Exercise requirements - Copy the lines of the data below exactly, starting at the first and stopping after the line that contains "The 10 Worst Car Names Of All-Time (59, 2241)"; include no pictures.

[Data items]
- - -

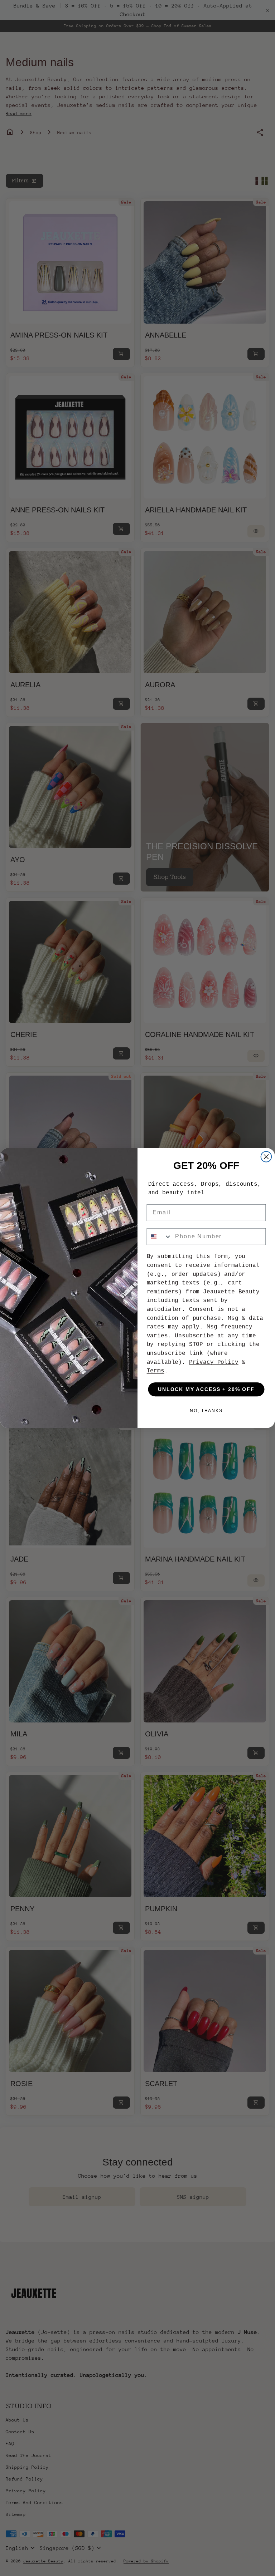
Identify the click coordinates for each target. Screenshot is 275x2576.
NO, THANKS (206, 1410)
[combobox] (159, 1237)
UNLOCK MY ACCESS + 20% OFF (206, 1389)
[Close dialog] (266, 1156)
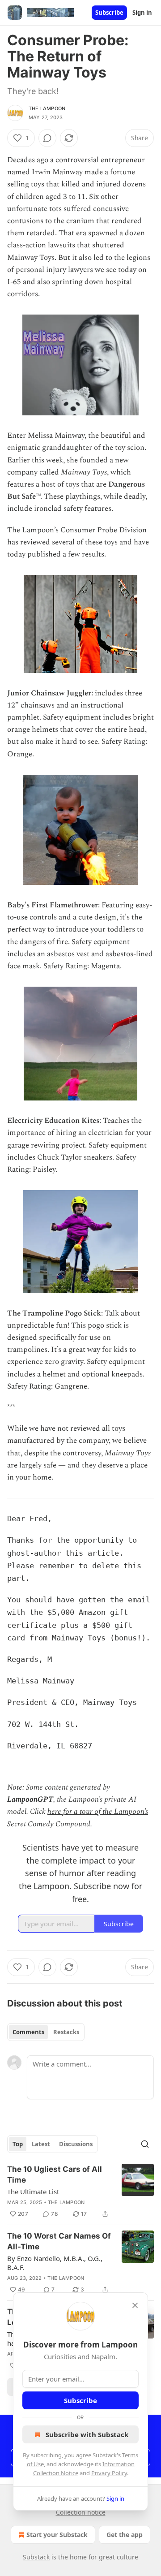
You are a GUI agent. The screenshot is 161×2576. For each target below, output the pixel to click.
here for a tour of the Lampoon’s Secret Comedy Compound (77, 1818)
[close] (135, 2305)
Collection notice (81, 2512)
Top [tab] (18, 2144)
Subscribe (109, 13)
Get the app (124, 2534)
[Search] (145, 2144)
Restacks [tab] (66, 2032)
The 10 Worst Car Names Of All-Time (59, 2241)
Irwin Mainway (57, 172)
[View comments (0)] (47, 138)
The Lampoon (47, 108)
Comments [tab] (28, 2032)
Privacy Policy (109, 2473)
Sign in (142, 13)
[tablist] (46, 2032)
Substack (36, 2557)
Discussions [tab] (76, 2144)
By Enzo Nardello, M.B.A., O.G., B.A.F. (54, 2263)
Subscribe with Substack (87, 2434)
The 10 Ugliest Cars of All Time (54, 2174)
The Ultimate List (33, 2191)
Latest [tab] (41, 2144)
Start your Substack (57, 2534)
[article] (80, 2191)
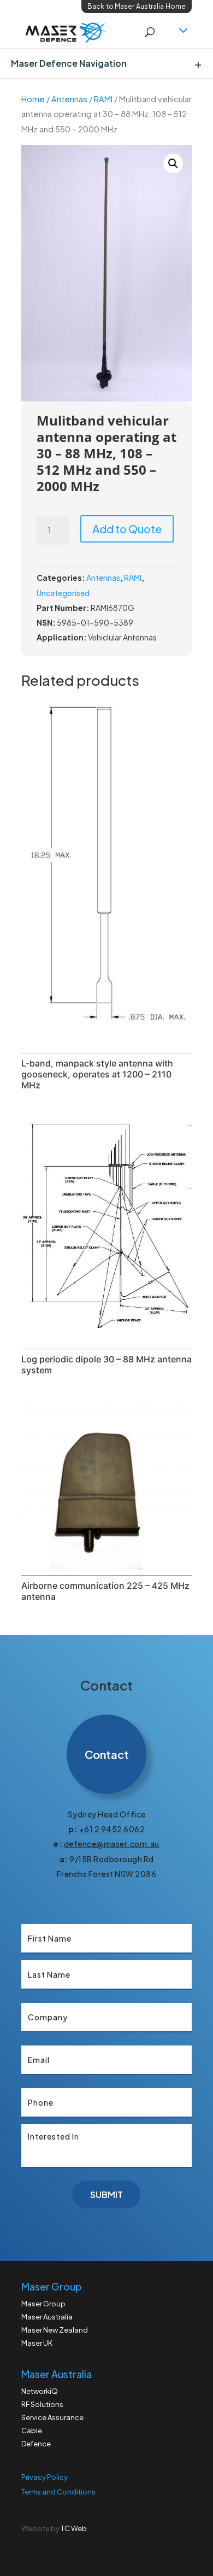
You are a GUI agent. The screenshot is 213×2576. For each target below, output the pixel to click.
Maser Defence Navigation (69, 63)
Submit (106, 2194)
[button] (173, 163)
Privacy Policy (44, 2477)
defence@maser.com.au (111, 1844)
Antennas (69, 99)
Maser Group (43, 2303)
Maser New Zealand (54, 2330)
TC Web (74, 2528)
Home (33, 99)
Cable (31, 2430)
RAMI (103, 99)
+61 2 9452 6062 (112, 1829)
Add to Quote (127, 528)
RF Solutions (42, 2404)
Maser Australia (47, 2316)
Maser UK (36, 2343)
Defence (36, 2443)
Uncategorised (63, 593)
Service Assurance (52, 2417)
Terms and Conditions (58, 2491)
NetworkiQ (39, 2391)
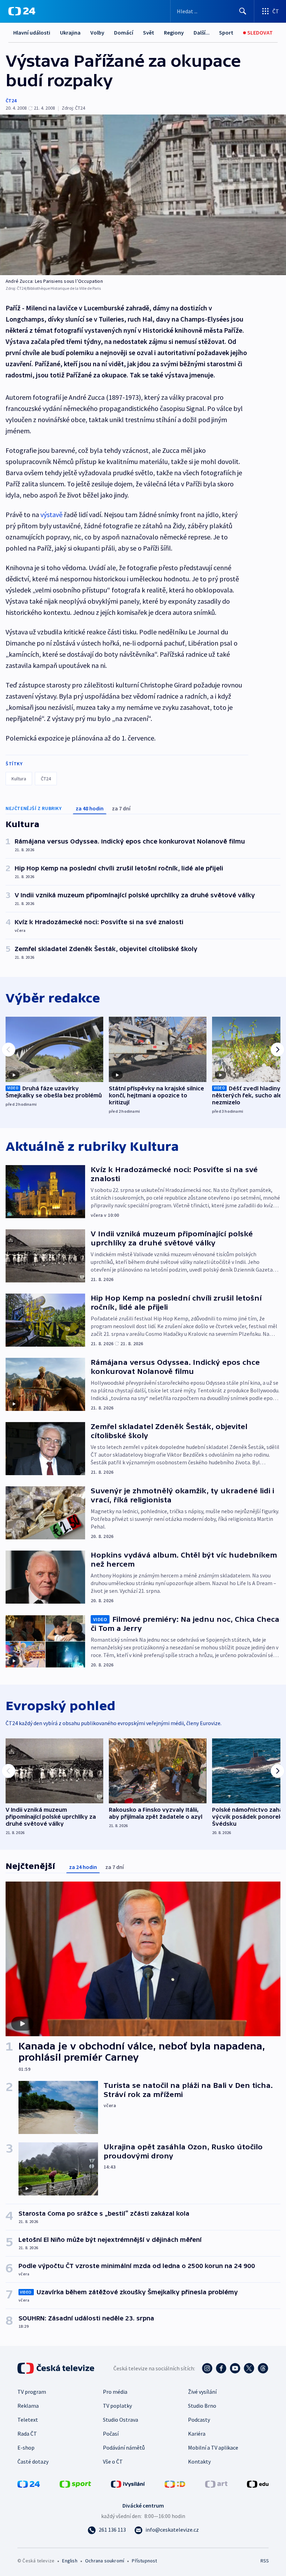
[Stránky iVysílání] (128, 2483)
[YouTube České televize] (235, 2368)
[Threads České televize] (263, 2368)
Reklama (28, 2405)
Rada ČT (27, 2433)
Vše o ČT (113, 2461)
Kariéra (196, 2433)
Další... (202, 32)
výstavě (51, 514)
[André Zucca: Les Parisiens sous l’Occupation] (143, 195)
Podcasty (199, 2419)
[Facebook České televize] (221, 2368)
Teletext (27, 2419)
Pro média (115, 2391)
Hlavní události (31, 32)
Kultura (19, 778)
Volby (97, 32)
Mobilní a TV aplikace (213, 2447)
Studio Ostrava (120, 2419)
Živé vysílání (202, 2391)
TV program (31, 2391)
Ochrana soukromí (104, 2560)
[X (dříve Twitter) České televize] (249, 2368)
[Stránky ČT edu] (258, 2483)
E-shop (26, 2447)
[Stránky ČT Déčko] (175, 2483)
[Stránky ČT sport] (75, 2483)
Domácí (123, 32)
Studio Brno (202, 2405)
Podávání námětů (124, 2447)
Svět (148, 32)
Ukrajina (70, 32)
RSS (265, 2560)
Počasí (111, 2433)
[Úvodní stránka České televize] (56, 2368)
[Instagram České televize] (207, 2368)
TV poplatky (117, 2405)
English (69, 2560)
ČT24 (11, 100)
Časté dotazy (32, 2461)
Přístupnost (144, 2560)
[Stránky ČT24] (28, 2483)
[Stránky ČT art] (216, 2483)
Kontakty (199, 2461)
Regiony (174, 32)
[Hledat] (243, 11)
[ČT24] (21, 11)
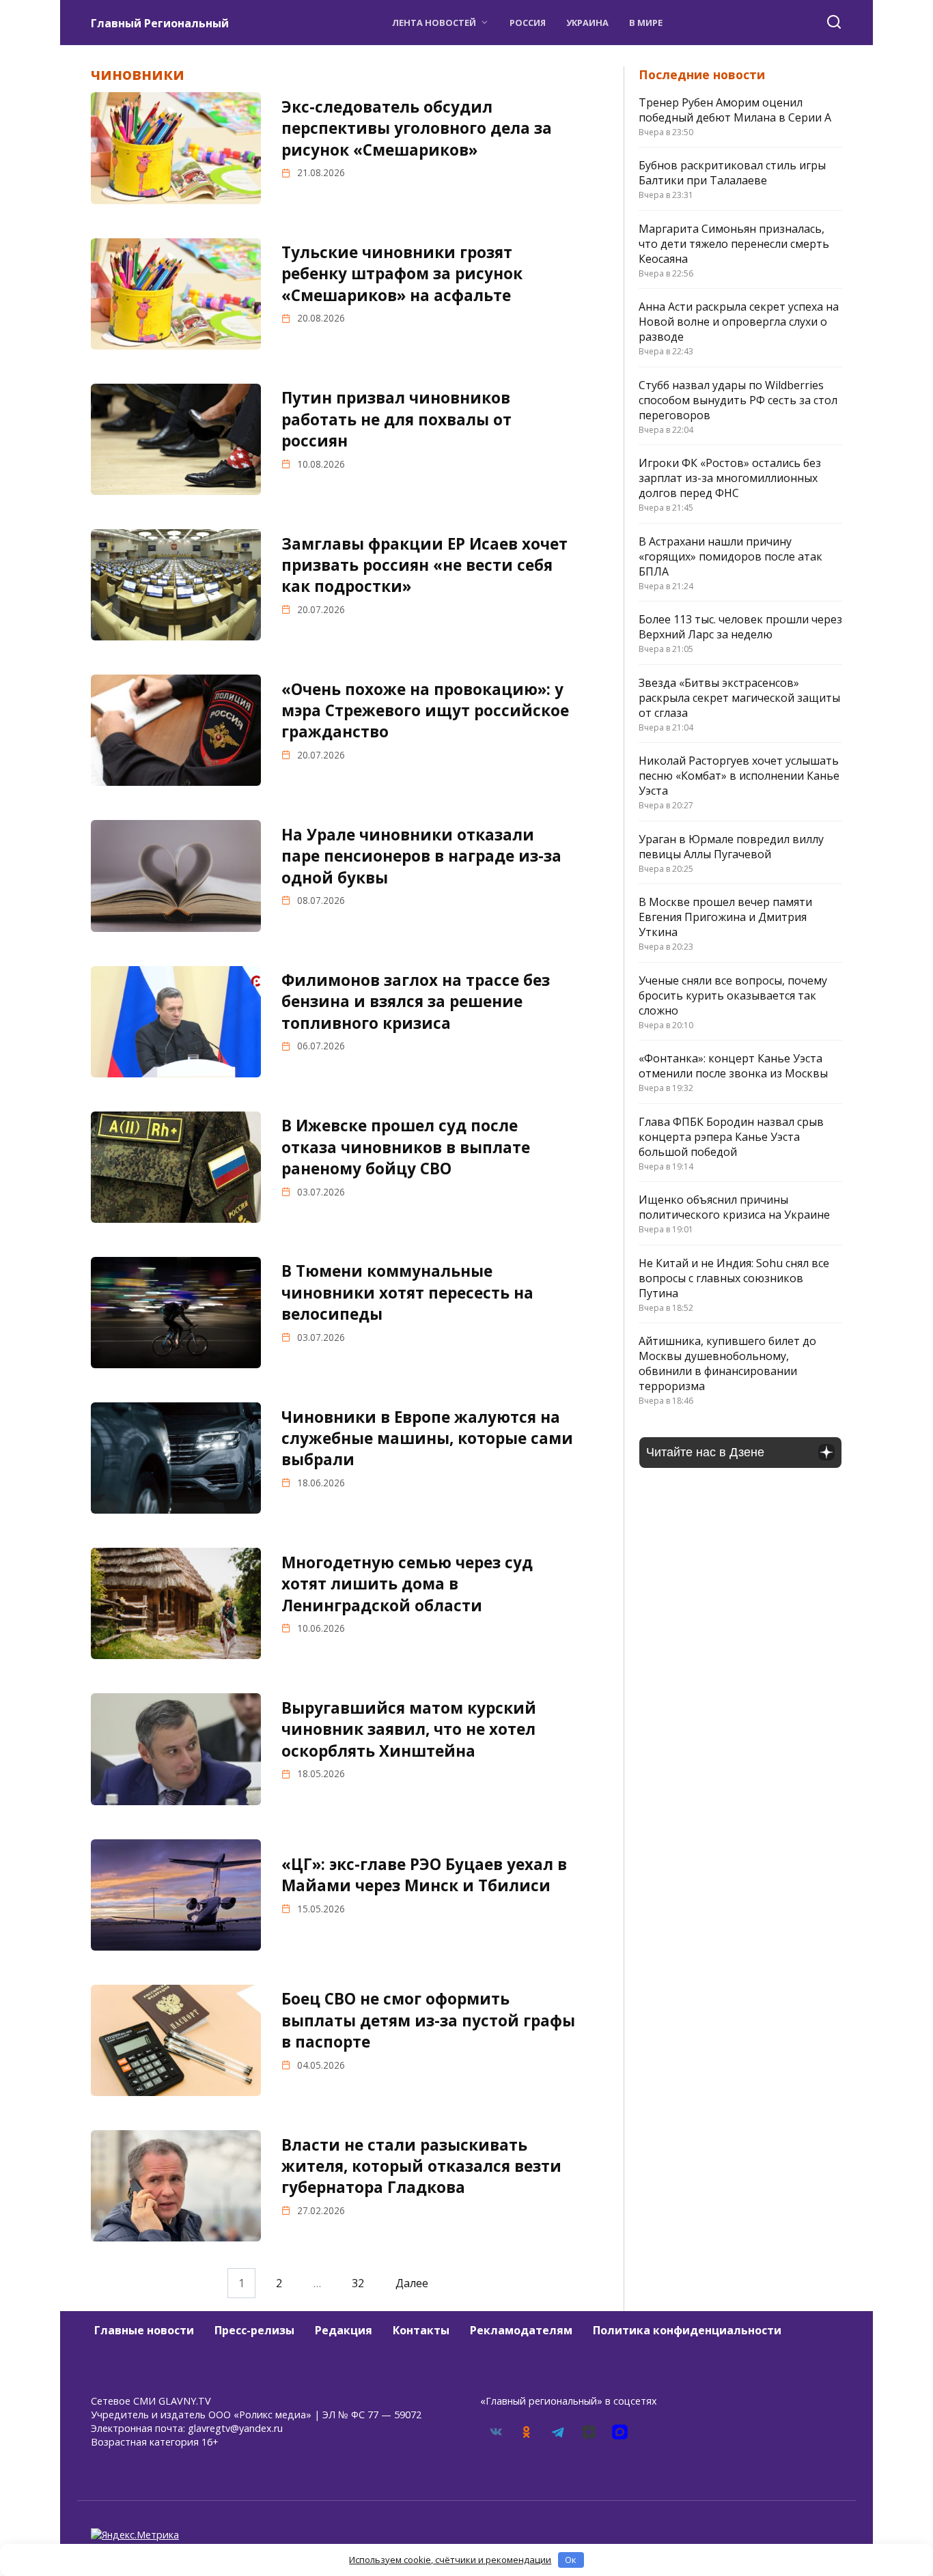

- - -

Task output -
Identify the click coordinates for each target. Screenshot is 275x2576.
NO, THANKS (206, 1410)
[combobox] (159, 1237)
UNLOCK MY ACCESS + 20% OFF (206, 1389)
[Close dialog] (266, 1156)
You are a GUI agent. The screenshot is 161×2576. For each target below, output the pixel to click.
here for a tour of the Lampoon’s Secret Comedy Compound (77, 1818)
[close] (135, 2305)
Collection notice (81, 2512)
Top [tab] (18, 2144)
Subscribe (109, 13)
Get the app (124, 2534)
[Search] (145, 2144)
Restacks [tab] (66, 2032)
The 10 Worst Car Names Of All-Time (59, 2241)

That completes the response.